再者，電信運營商應當建立信息安全的內外部支撐機制。目前電信運營商的信息安全工作主要集中在專業部門，而在其他大多數部門，尤其是業務部門對信息安全的了解和掌握情況并不專業；內部的信息安全支撐缺少順暢的通道和途徑、缺少相應的流程和界面支撐；對于外部客戶的咨詢和投訴也只是停留在“一事一議、頭痛醫頭”的處理階段，缺少一整套全員重視、行之有效的辦法。基于此，電信運營商應當盡快建立起相應的機制，主動應對。

同時，司法介入的力度依舊不足。由于移動互聯網“無邊界”和“跨地域”的特性，不法分子大多采用“廣種薄收、愿者上鉤”的方式實施信息安全攻擊，同時采用“欺詐、轉售、套利”等多種異地分開的方式，使得打擊難度增大。而隨著信息安全攻擊和欺詐手段的不斷升級，電信運營商單純依靠技術手段進行防范勢必導致治標不治本、力度不夠。所以，電信運營商要加強信息安全的措施，司法機關更應如此，即通過聯合執法、聯網打擊的方式增加不法分子的犯罪成本和被懲治的幾率，才有可能減少此類問題的發生。

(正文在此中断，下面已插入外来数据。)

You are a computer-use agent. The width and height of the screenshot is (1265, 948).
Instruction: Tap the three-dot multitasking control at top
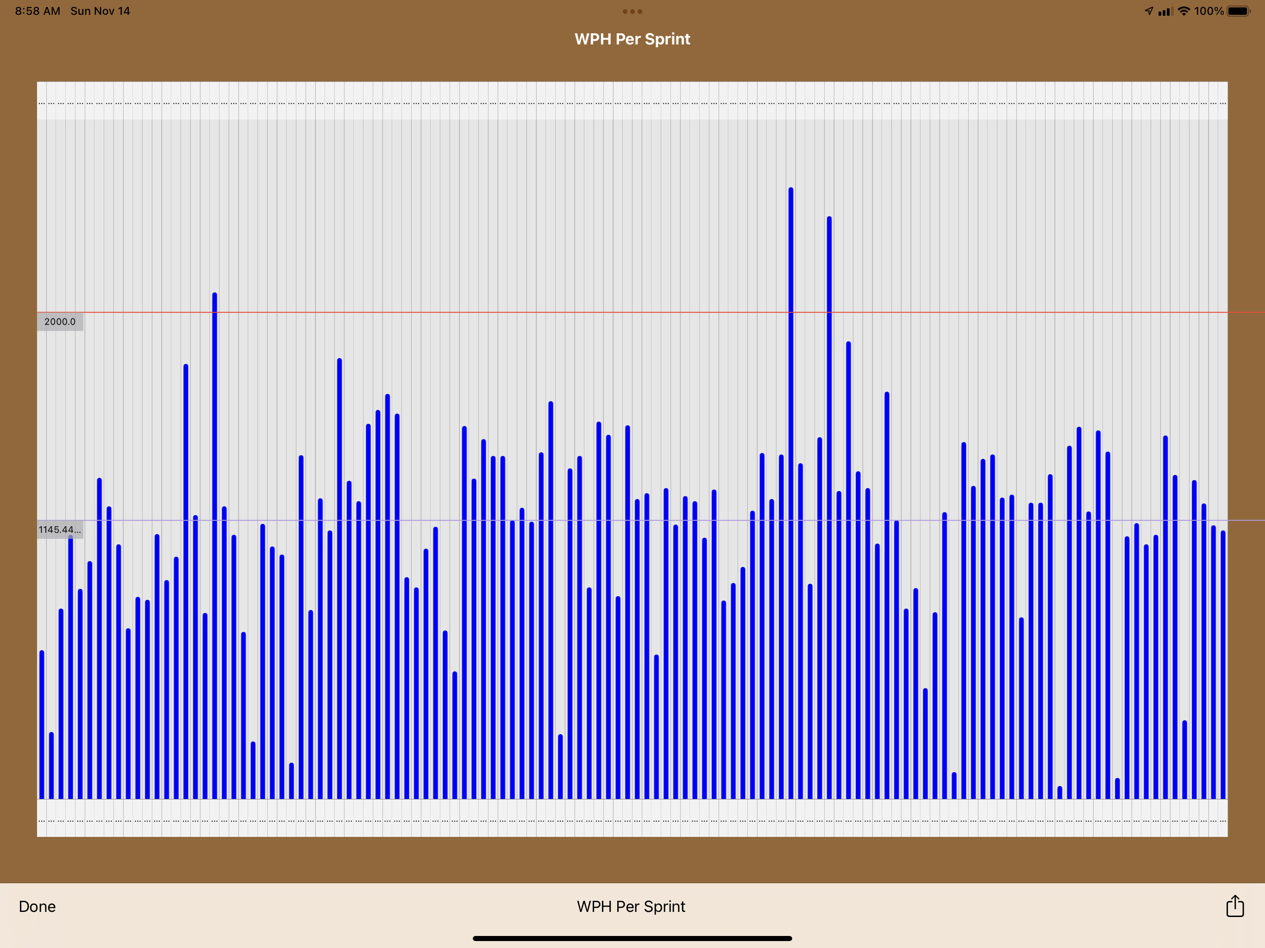pyautogui.click(x=632, y=11)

最后，我們還應對信息安全問題保持清醒和客觀的認知，警惕某些單位通過夸大信息安全危機來從中牟利。例如之前某手機殺毒軟件公司“左手制毒、右手殺毒”的行徑，與信息安全危害事件又有何異呢？

日前，有專家指出電信運營商在安全領域投入不足是導致網絡信息安全隱患的主要原因。不過安全是系統工程，它需要的不僅是電信運營商，還需要用戶、政府相關部門等各方的共同努力。